TAREFA CURTA 1:
No texto sobre a Associação Imagem Comunitária, onde era veiculada a programação da TV Sala de Espera?
TAREFA CURTA 2:
Prossiga o texto sobre a Associação Imagem Comunitária a partir do ponto em que ele termina.
======== TRECHO CITADO ========
Autor original: Maria Eduarda Mattar

Seção original: Notícias exclusivas para a Rets

Em termos de levantamento de auto-estima de comunidades, a Associação Imagem Comunitária - AIC, de Belo Horizonte, também é digna de Oscar. A AIC aposta no uso de meios audiovisuais para conscientizar e incluir. O início das atividades se deu com a TV Sala de Espera, TV comunitária realizada de 1993 a 1997 nos bairros Paulo VI e Ribeiro de Abreu, nordeste da capital mineira. A programação englobava saúde e qualidade de vida e era veiculada nas salas de espera dos postos de saúde dos dois bairros. As atividades da AIC se desenrolaram em direção à realização de capacitações e produção de vídeos educativos e comunitários. Hoje em dia, cerca de 10 jovens entre 10 e 18 anos, moradores do Alto de Vera Cruz participam de oficinas uma vez por semana, onde aprendem todo o processo para produção em vídeo.


Segundo a coordenadora da AIC, Rafaela Lima, a organização passou a atuar no Alto de Vera Cruz por demanda da própria comunidade. Atualmente, depois de ensinados pela Associação e de posse do equipamento de filmagem, os jovens estão produzindo dois documentários: um sobre a comunidade e outro sobre futebol. "Acontece uma coisa muito legal de valorização das pessoas. Eles chegam para a gente e dizem: 'antes o nosso bairro era notícia só por causa de tragédias, agora ele aparece pelas coisas que fazemos'. Isso dá motivação a eles, aumenta a auto-estima, eles vêem que têm potencial e, o que é mais interessante, estimula o debate público", afirma Rafaela. Os vídeos produzidos por essa turma já foram exibidos em lugares diversos, incluindo o Centro de Cultura de Belo Horizonte e o Ciame (Centro Integrado de Atendimento ao Menor).
======== DADOS REGISTRADOS ========
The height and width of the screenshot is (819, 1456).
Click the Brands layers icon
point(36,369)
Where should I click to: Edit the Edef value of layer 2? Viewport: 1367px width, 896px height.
========
RESULTADO DO EXERCÍCIO 1:
Nas salas de espera dos postos de saúde dos bairros Paulo VI e Ribeiro de Abreu.

RESULTADO DO EXERCÍCIO 2:
Nós, no cinema


No Rio, outros jovens também estão tomando as rédeas de produções próprias. Trata-se do grupo Nós do Cinema, surgido durante as filmagens do filme Cidade de Deus, a ser lançado no Brasil em 30 de agosto. Selcionado para a mostra oficial de Cannes, o longa começou a sua história na própria Cidade de Deus, comunidade pobre da capital carioca, que dá nome ao filme. Em 2000, o diretor Fernando Meirelles e a co-diretora Katia Lund optaram por utilizar atores não-profissionais para compor o elenco de 100 jovens necessários para o filme. Assim, fizeram testes na Cidade de Deus e no Vidigal. Durante as gravações, perceberam que os meninos e meninas apresentavam interesse no por trás das câmeras, além de atuar. Perceberam aí o potencial de novos diretores, produtores e editores. Era o início do Nós do Cinema.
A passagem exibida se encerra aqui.